東日本大震災6年/経済と生活の再建に力を

 東日本大震災から6年たった。避難者は直後の47万人から12万3千人まで減少したものの、プレハブの仮設住宅で暮らす人は約4万人いる。阪神大震災では5年で仮設住宅が役割を終えたことと比べれば、対応は遅れている。安心して生活できる街の整備を急ぎたい。

 移転先となる災害公営住宅は2016年度末に計画の8割が整備され、17年度末でほぼ完了。住宅の高台移転や復興道路の事業も進み、鉄道は9割以上が復旧した。インフラなどの整備はヤマを越えたと言えるだろう。

 今後は地域の経済や住民生活の再建を加速させねばならない。ただ国や地方自治体はノウハウに乏しい。企業や経済団体、NPO、大学などから幅広く協力を得ながら、多様な施策を実施することが不可欠だろう。

 経済面では、被災3県の製造品出荷額が震災前の水準まで回復している。トヨタ自動車が国内第3拠点として東北を選び、岩手、宮城両県の東北新幹線沿いに、自動車関連企業の進出が相次いだことが一つの要因だ。

 被災した沿岸部でも、共同で事業を再建する中小企業を国が支援するグループ補助金や、仮設工場や店舗を整備し無償で貸し付ける新施策もあって、被災した水産加工施設の9割が業務を再開した。

 一方で、企業の新規立地は遅れている。人手不足のため人材確保が難しいことが最大のネックだ。若い世代を中心に人口流出が目立つことに加えて、公共事業など給与水準の高い仕事に人を奪われているからだ。

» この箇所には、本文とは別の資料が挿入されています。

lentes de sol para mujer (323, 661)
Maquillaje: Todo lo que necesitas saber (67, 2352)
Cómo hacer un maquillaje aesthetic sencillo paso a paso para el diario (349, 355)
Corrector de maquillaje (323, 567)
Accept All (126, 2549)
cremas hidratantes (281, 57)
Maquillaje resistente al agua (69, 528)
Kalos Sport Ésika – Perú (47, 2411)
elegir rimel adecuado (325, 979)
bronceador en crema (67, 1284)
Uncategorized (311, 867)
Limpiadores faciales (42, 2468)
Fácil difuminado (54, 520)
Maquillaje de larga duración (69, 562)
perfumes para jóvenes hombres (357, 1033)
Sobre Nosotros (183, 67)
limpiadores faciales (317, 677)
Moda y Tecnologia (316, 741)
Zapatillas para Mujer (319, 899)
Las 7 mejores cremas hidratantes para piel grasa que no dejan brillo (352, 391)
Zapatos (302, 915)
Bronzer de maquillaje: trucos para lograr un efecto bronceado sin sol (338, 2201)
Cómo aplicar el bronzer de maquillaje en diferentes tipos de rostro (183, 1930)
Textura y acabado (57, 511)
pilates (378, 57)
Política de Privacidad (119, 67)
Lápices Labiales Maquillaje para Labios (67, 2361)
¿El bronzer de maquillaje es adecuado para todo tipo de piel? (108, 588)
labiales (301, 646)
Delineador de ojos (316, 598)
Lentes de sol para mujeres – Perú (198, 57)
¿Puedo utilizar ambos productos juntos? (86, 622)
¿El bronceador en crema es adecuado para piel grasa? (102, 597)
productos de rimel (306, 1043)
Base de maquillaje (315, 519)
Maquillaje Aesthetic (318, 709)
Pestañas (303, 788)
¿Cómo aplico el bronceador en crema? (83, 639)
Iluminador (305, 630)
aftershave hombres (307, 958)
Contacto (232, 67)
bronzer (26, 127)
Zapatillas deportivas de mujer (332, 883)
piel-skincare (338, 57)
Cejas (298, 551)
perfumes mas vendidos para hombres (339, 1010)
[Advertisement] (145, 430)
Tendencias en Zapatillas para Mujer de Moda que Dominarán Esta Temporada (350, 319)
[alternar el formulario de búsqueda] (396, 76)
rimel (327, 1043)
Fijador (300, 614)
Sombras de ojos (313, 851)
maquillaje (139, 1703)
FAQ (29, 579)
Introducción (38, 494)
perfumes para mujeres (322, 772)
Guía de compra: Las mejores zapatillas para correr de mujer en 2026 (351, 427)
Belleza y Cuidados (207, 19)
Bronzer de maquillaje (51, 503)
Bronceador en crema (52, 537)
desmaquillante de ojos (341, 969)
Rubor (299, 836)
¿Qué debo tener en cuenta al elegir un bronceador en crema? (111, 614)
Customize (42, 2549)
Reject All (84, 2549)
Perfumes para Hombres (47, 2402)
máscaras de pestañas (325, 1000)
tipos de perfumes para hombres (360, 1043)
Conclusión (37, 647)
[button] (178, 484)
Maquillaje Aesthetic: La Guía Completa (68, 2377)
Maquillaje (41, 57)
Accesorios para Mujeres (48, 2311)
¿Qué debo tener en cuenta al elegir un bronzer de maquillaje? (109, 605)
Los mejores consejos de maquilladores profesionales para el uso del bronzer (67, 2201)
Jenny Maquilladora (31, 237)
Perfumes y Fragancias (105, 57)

 経済の再建には、若者らを呼び戻すために安定した仕事を被災地に増やすことを重視すべきだ。まず今ある企業の底上げが重要となる。被災地外にある企業とのマッチングを通じて取引を増やし、雇用の増加につなげたい。

 企業やNPOが被災地の企業に人材を派遣したり、ボランティアやインターンが一定期間、仕事を手伝ったりする活動も広がっている。都会の若者たちが地域を訪れ、生きがいを見つけて移住する成果も期待できる。行政はもっとこれらの活動を後押しすべきだ。

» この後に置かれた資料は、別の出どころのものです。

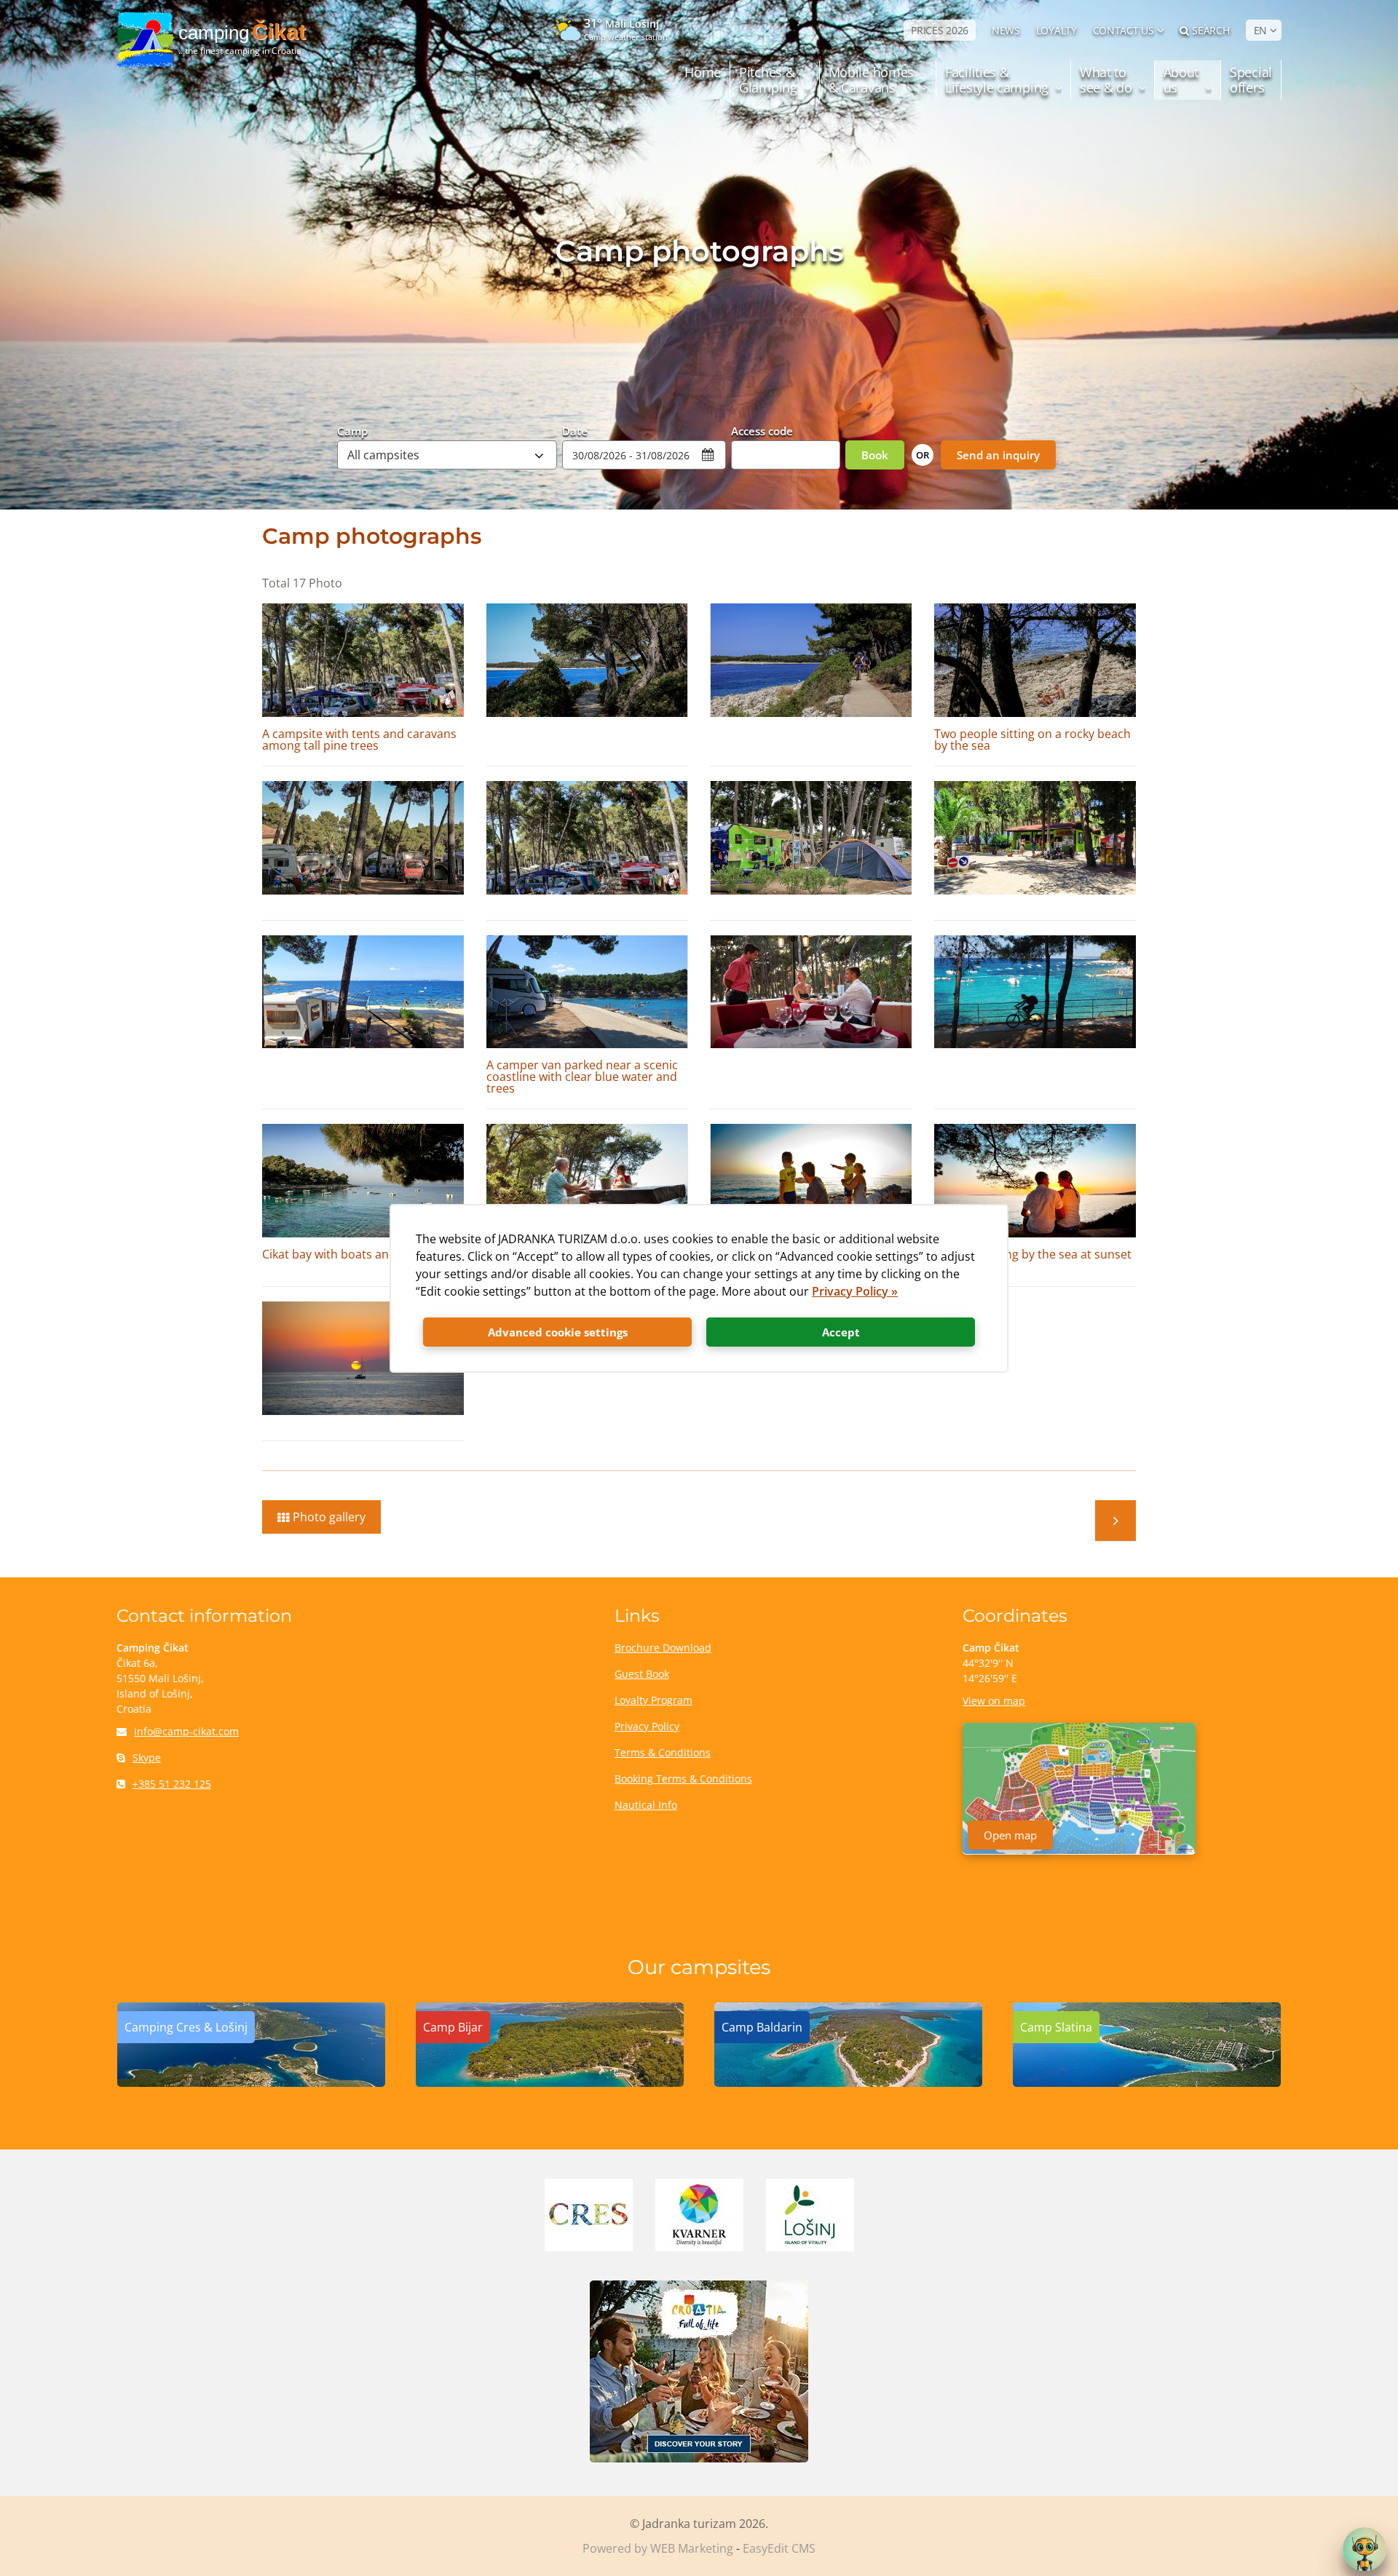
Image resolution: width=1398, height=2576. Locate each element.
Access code (762, 430)
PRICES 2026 (939, 30)
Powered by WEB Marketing (657, 2548)
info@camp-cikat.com (186, 1731)
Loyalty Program (653, 1700)
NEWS (1006, 30)
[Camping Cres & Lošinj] (251, 2082)
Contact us (1123, 30)
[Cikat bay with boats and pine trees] (363, 1180)
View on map (994, 1701)
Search (1210, 30)
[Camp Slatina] (1147, 2082)
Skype (147, 1757)
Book (874, 455)
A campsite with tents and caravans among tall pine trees (359, 739)
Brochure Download (663, 1647)
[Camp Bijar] (550, 2082)
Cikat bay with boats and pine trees (358, 1254)
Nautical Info (646, 1805)
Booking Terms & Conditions (683, 1779)
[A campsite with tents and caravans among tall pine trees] (363, 660)
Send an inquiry (998, 455)
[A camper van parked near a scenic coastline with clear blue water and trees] (587, 992)
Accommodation (1115, 1520)
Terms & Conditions (663, 1752)
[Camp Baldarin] (848, 2082)
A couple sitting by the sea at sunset (1033, 1254)
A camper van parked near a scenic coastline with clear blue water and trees (582, 1076)
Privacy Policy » (855, 1291)
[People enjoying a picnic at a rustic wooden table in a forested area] (587, 1180)
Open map (1010, 1835)
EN (1260, 30)
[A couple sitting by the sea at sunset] (1035, 1180)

 生活再建のため、高齢者らの見守りや街のにぎわいづくりの手助け、子どもたちの学習支援などに多くの企業やNPOが取り組んでいる。計画的に活動を続けられるように、行政は支援を毎年度決める単年度予算主義を見直し、複数年の補助を決めるといった新しい仕組みの本格導入を検討する必要もある。

 行政のマンパワーには限界がある。全て自前で実施するのではなく、企業やNPOとの協働を通じ、住民から求められるサービスを提供するという行政スタイルに転換する時期に来ている。その手法をこの被災地で確立し、全国の自治体に広げていく展開を期待したい。

 観光の振興も重要だ。日本を訪れる外国人は16年に2400万人を超え、震災前年の3倍近くにまで伸びた。だが、東北6県の訪日客は震災前の水準は回復したが、伸び悩んでいるという。

 観光客の増加は、被災地の実情が海外に発信され風評被害の払拭(ふっしょく)にも役立つ。国は、最優先で東北の訪日客誘致に力を入れるよう求めたい。